One thing you could play with is to see whether what side initializes the transfer makes a difference, so measuring for:

–mode=push
–mode=pull
–mode=relay

wexi79 · April 5, 2018, 9:30am

Hello,

I did some testing with different modes and there is no significant difference, push mode is maybe a tiny bit faster but still very slow.

wexi79 · April 5, 2018, 2:15pm

Also transferring a large file over with SFTP achieves “normal” speeds

stgraber · April 5, 2018, 2:25pm

Not sure if easily doable for you, but could you create a non-zfs storage pool on the source server, create a container using it and then attempt to transfer that to the target? That would cause LXD to use rsync rather than zfs send/receive for transfer so could be useful to confirm whether that’s the problem.

stgraber@castiana:~$ lxc storage create test dir
Storage pool test created
stgraber@castiana:~$ lxc init ubuntu:16.04 transfer-test -s test
Creating transfer-test
stgraber@castiana:~$ lxc copy transfer-test s-sateda:
stgraber@castiana:~$ lxc delete -f transfer-test            
stgraber@castiana:~$ lxc storage delete test
Storage pool test deleted
stgraber@castiana:~$ lxc delete s-sateda:transfer-test
stgraber@castiana:~$

wexi79 · April 5, 2018, 3:46pm

OK, transfer speed when copying the dir container was 2-3 times better… So it seems that the bottleneck is the zfs on the source server… Any ideas what can be done about that?
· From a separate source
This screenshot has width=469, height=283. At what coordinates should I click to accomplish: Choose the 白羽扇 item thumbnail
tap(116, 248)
stgraber · April 5, 2018, 4:02pm

It can be a few different things. It can be the zfs send chunking being particularly bad in this scenario, that’s been causing performance issues when piping zfs send over the network before.

It could also just be some zpool performance problem.
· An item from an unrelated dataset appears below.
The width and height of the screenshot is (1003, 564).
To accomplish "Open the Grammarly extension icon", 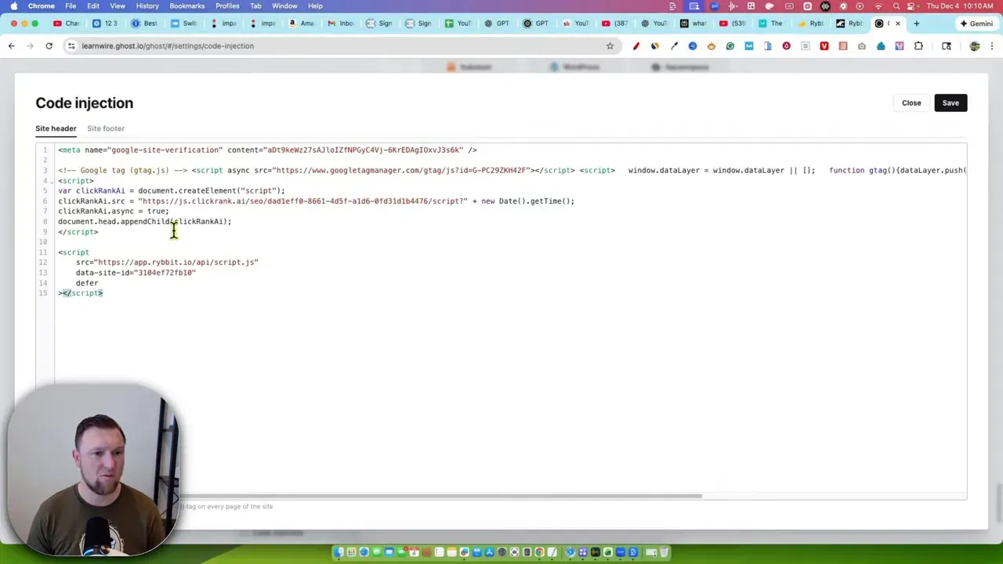I will click(x=730, y=46).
One thing you could try to do is:

root@castiana:~# zfs snapshot castiana/lxd/containers/c1@test
root@castiana:~# time zfs send castiana/lxd/containers/c1@test > /dev/null

real	0m2.073s
user	0m0.004s
sys	0m0.911s
root@castiana:~# zfs destroy castiana/lxd/containers/c1@test
root@castiana:~#

stgraber · April 5, 2018, 4:03pm

That would get you your best case scenario transfer speed from the source.

wexi79 · April 5, 2018, 4:44pm

Ok, I tried with a snapshot from a 6.6GB container… and it took forever:

root@lxd1:~# time zfs send lxd/containers/netto@test > /dev/null

real 27m23.755s
user 0m0.000s
sys 6m45.448s

wexi79 · April 5, 2018, 5:13pm

In comparison on my workstation a ~7GB container:

root@wz620:~# time zfs send lxd/containers/neos-dev@test > /dev/null

real 0m38.501s
user 0m0.008s
sys 0m20.264s

stgraber · April 5, 2018, 5:19pm

Ok, so that would indicate a ZFS problem rather than a LXD one then.

wexi79 · April 5, 2018, 5:39pm

Seems so, I’ll have to investigate further why the ZFS on this server is acting out.